TASK ITEM> Each line of the entries, from the first to the line containing "Solenoid Valve (683, 1024)", is to be transcribed exactly as it stands; include no other lines.
───── RECORDS PROVIDED
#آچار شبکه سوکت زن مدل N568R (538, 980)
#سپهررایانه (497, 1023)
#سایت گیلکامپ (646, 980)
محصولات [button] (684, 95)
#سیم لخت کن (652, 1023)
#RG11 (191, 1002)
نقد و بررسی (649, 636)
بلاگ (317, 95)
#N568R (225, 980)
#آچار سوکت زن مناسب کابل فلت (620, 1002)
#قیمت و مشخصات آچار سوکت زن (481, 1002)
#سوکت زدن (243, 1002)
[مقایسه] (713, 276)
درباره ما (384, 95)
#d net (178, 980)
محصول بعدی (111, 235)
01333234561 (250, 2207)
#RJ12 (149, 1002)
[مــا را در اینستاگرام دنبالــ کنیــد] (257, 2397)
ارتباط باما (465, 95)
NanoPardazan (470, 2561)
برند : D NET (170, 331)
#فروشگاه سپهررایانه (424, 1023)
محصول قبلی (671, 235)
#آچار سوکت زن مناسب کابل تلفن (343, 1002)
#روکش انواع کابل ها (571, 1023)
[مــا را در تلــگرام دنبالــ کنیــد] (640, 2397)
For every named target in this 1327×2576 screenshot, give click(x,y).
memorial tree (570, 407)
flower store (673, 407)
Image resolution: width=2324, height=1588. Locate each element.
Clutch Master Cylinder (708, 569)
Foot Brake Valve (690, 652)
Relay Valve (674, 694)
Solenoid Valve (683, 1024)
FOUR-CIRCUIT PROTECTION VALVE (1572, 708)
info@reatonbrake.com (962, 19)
──────────
EXERCISE ANSWER>
#آچار شبکه سوکت زن مدل N568R (538, 980)
#سپهررایانه (497, 1023)
#سایت گیلکامپ (646, 980)
محصولات [button] (684, 95)
#سیم لخت کن (652, 1023)
#RG11 (191, 1002)
نقد و بررسی (649, 636)
بلاگ (317, 95)
#N568R (225, 980)
#آچار سوکت زن مناسب کابل فلت (620, 1002)
#قیمت و مشخصات آچار سوکت زن (481, 1002)
#سوکت زدن (243, 1002)
[مقایسه] (713, 276)
درباره ما (384, 95)
#d net (178, 980)
محصول بعدی (111, 235)
01333234561 (250, 2207)
#RJ12 (149, 1002)
[مــا را در اینستاگرام دنبالــ کنیــد] (257, 2397)
ارتباط باما (465, 95)
NanoPardazan (470, 2561)
برند : D NET (170, 331)
#فروشگاه سپهررایانه (424, 1023)
محصول قبلی (671, 235)
#آچار سوکت زن مناسب کابل تلفن (343, 1002)
#روکش انواع کابل ها (571, 1023)
[مــا را در تلــگرام دنبالــ کنیــد] (640, 2397)
For every named target in this 1327×2576 screenshot, give click(x,y).
memorial tree (570, 407)
flower store (673, 407)
Image resolution: width=2324, height=1588. Locate each element.
Clutch Master Cylinder (708, 569)
Foot Brake Valve (690, 652)
Relay Valve (674, 694)
Solenoid Valve (683, 1024)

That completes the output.